▸ **WORK ORDER**
The string "bell" appears in some lines of the entries that follow; copy each such line.

Stored items
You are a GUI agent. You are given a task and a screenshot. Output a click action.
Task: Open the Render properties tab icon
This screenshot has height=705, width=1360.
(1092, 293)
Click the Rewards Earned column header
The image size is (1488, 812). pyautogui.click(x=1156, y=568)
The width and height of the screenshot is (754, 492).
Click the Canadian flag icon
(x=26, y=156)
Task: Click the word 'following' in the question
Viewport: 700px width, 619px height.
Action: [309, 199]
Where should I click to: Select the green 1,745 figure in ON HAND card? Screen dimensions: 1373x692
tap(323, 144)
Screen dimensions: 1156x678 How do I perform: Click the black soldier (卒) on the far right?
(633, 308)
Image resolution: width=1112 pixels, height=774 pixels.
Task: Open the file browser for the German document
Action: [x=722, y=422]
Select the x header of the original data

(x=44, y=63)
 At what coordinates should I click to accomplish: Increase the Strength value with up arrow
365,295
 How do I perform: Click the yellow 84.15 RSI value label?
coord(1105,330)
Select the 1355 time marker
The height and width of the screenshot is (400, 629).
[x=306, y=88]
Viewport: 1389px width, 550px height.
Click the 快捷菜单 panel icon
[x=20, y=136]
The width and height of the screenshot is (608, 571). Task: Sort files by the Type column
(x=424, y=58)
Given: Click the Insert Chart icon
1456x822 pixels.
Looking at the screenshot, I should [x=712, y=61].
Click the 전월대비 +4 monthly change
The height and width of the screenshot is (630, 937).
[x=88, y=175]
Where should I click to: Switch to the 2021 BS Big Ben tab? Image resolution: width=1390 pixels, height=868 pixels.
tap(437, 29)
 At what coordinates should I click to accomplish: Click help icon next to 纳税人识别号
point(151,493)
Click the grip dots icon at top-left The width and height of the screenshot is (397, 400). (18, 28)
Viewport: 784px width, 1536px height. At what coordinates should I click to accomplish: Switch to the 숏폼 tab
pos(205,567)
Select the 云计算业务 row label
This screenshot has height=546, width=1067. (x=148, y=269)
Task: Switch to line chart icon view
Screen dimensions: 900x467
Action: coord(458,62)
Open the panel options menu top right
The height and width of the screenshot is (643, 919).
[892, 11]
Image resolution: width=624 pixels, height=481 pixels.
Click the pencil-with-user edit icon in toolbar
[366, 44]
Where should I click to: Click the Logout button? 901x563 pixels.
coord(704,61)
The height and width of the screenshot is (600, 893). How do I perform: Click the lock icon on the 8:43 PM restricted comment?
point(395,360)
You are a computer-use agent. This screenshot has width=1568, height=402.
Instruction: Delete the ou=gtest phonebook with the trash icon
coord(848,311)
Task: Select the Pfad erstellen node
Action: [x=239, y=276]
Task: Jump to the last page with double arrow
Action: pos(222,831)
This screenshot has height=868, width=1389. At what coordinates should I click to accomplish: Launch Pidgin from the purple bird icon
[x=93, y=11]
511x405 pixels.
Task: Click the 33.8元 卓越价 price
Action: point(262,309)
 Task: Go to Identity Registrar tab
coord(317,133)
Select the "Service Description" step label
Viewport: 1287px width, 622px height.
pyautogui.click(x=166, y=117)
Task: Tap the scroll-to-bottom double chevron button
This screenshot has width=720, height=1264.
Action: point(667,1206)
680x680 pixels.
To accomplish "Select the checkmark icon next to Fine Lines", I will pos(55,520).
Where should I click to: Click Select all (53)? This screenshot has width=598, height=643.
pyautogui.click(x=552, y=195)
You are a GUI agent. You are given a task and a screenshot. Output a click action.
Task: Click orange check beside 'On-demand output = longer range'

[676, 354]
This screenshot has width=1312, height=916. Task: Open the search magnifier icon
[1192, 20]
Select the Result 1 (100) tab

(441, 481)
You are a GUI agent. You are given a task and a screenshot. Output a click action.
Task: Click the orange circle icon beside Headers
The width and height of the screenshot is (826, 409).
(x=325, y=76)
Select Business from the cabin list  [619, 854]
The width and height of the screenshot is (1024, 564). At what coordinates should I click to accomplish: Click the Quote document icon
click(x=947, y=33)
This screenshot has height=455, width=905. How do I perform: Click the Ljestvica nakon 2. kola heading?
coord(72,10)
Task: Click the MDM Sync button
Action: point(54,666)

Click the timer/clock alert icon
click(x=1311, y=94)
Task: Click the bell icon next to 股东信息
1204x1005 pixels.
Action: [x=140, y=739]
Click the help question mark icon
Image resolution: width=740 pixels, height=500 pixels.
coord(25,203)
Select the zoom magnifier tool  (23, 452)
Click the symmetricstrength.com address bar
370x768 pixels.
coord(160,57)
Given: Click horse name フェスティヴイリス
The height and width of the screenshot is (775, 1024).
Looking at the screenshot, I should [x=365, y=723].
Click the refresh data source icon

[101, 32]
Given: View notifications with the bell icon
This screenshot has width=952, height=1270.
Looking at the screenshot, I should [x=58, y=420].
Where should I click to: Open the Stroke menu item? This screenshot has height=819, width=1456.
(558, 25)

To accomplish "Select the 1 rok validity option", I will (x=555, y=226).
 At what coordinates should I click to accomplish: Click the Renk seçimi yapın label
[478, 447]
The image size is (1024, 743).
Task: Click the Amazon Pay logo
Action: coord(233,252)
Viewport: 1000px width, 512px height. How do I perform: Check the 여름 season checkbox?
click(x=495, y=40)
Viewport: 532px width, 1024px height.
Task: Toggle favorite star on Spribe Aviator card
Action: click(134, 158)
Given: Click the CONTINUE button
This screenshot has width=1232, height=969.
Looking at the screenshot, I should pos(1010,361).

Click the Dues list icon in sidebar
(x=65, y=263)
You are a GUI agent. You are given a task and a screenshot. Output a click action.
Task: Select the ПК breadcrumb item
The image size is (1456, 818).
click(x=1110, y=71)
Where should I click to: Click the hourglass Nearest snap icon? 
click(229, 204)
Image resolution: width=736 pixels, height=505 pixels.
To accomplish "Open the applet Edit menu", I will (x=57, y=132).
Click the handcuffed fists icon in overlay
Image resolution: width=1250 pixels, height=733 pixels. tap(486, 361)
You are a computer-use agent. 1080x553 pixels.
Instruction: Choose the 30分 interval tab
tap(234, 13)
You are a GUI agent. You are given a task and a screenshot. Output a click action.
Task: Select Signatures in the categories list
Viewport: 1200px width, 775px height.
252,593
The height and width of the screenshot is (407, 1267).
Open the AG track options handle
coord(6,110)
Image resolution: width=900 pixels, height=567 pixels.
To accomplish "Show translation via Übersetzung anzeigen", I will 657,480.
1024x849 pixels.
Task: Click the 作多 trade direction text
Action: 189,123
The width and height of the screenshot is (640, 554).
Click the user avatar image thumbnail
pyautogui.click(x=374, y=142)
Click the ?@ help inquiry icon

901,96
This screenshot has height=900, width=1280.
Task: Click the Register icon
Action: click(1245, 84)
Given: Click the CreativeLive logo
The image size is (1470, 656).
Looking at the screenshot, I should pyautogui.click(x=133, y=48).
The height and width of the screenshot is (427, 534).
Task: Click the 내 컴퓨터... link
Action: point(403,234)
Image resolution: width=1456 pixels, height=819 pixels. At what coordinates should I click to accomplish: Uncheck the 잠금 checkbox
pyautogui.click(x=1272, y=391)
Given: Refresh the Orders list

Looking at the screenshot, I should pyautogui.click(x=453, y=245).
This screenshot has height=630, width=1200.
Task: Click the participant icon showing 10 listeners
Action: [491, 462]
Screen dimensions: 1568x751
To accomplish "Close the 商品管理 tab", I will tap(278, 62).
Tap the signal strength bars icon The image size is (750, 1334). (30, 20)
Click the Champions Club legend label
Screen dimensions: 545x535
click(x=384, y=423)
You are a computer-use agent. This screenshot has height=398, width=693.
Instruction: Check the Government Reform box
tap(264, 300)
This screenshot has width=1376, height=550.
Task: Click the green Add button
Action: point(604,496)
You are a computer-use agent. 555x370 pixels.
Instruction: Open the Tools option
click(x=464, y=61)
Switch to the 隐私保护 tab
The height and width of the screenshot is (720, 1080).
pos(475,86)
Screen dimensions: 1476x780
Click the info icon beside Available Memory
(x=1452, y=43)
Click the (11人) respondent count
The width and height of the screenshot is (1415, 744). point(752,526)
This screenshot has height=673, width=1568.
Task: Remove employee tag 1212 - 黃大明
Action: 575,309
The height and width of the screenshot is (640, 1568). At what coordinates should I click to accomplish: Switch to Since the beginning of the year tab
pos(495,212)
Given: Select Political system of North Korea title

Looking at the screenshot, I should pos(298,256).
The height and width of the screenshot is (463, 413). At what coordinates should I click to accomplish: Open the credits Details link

▸ **TASK RESULT**
Task: Click the bell icon next to 股东信息
Given: View notifications with the bell icon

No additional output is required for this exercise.